Conocer a Martín Lucía es una quimera, descifrarlo es sólo privilegio de unos pocos. El problema es mayor cuando uno cree saber algo de la vida y obra de su autor. Añadan a esto leer una de sus novelas. Mezclemos bien y el camino en el bosque está servido. Tenemos entonces un acercamiento poliédrico a través del agujerito de un caleidoscopio al que le entra poca luz y a ratos. Una tragedia cuando lo que trata en esta novela es tan sólo amor. Por eso conviene hacer un ejercicio de asepsia para afrontarla, no vaya a ser que al final creamos tenerlo al lado mientras en su cabeza se ingenia un tuit, un verso o una historia. Cuesta un esfuerzo curioso desprenderse de la idea que construimos del autor de Huida, un aforista y sentenciador que atrapa en pocas palabras su mensaje provocador, aunque tan solo sea amor.
En cada página ronda el pesimismo subversivo de quienes están al borde de perder la ilusión; se alterna la lírica y la prosa, se combinan y se juega a confundirlas; se crean caminos de no retorno, construyendo dudas como terapia y psicoanálisis, obsesiones inconscientes en cada decisión; se avanza a pasos cortos, distintos como los de un loco perdido en una acera de cuadros, distorsionados por los miedos, porque en esta novela se camina mucho; muestra un ritmo lento, pensado, conforme a la mirada que suele ofrecer quien las escribe cuando conversa; se masca la soledad como combustible, hay quejas fútiles para rellenar los espacios oscuros e incómodos; en esta narración se rompen muchas cadenas; las analogías son como a Martín le gustan, al Martín más virtual, chispeantes y provocadoras; las páginas de esta novela tienen un trasfondo lírico callejero que se salpica, como gotas de lluvia leve, de versos románticos propios de otro tiempo; hay en sus historias pocas lágrimas, pero están, igual que hay borracheras, aunque estas nunca se terminen de contar.

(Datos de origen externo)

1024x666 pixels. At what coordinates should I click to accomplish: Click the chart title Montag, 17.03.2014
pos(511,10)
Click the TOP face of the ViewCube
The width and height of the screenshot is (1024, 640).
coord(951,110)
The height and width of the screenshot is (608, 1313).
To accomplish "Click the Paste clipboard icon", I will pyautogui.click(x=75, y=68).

Tuve la tentación de hacer una reseña especular, pero me mordí la lengua. Porque parte de lo que viene a decirnos es que las historias se pueden ver del revés y viceversa. Los sentimientos, el amor y las emociones se prestan a ese juego de los espejos, huyendo de los juicios de valor que encasillen a unos y a otros para encontrar vencedores y vencidos, culpables e inocentes. Los personajes son pocos, hay poca familia, pocas amistades y pocos amigos, los justos para entender a los protagonistas y terminar hablando tan solo de amor.

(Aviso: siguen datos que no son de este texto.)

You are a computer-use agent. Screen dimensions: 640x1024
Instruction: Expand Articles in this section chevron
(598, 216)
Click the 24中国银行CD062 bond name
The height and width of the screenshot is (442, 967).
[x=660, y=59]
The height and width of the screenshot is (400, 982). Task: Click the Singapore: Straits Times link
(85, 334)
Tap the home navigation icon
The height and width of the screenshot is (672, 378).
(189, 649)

Tuve la tentación de hacer una reseña especular, pero me mordí la lengua.
Aunque tanto amor pide escena. La tramoya trabaja a destajo para adaptar sus luces al amanecer, diferentes de las del anochecer, metamorfosis de antros de pecado a bares de café y desayuno, de un centro comercial que esconde una cárcel y de hogares que condenan, bares como consultas psicoanalíticas y cervezas medicinales. Hay cosas, objetos, chismes y demás invitados al atrezo, deslizándose manías y obsesiones sobre sus «para qué». Una farola que sirve para atar motos, paraguas inútiles, cafés hirviendo, escaleras, autobuses, fachadas soviéticas de la periferia y mucha calle.
Martín Lucía marca el tiempo con artimañas poéticas. Los días de la semana, las estaciones, que las señala y las etiqueta, y las horas del día y de la noche, terminan siendo fenómenos meteorológicos, lluvia, viento, sol o nubes, o se tornan sentimientos y estados de ánimo; los personajes transitan en ese devenir antojado por su creador y predispuestos por sus fatalidades. La realidad está condicionada por la fecha, o quizás sea al contrario. Los espacios son desproporcionados y las distancias son imprecisas. Porque el espacio y el tiempo bailan al son de lo que marque a su manera el amor.
Supongo que su intención y su obsesión era esto, tan solo hablar de amor. De qué otra forma se puede explicar que estemos ante una novela en la que se huye amando y se ama huyendo. Se teoriza a cada momento, un discurso y una interpretación sobre esa fuerza absurda e irracional que termina siendo el único hilván de la historia. Detrás no hay nada que sea importante, ni personas ni personajes, una sola apariencia y explicación posible para todo lo que ocurre, que finalmente es la trama, la incertidumbre, los giros, los silencios o las escaramuzas del narrador. Y toca el corazón, sobre todo si te enfrentas a la novela con una incipiente presbicia que augura próximas lecturas ortopédicas. Ataca allí donde duele, sentimiento engordado con la necesaria melancolía de la edad y la conciencia clara de que lo importante terminará siendo eso: amar.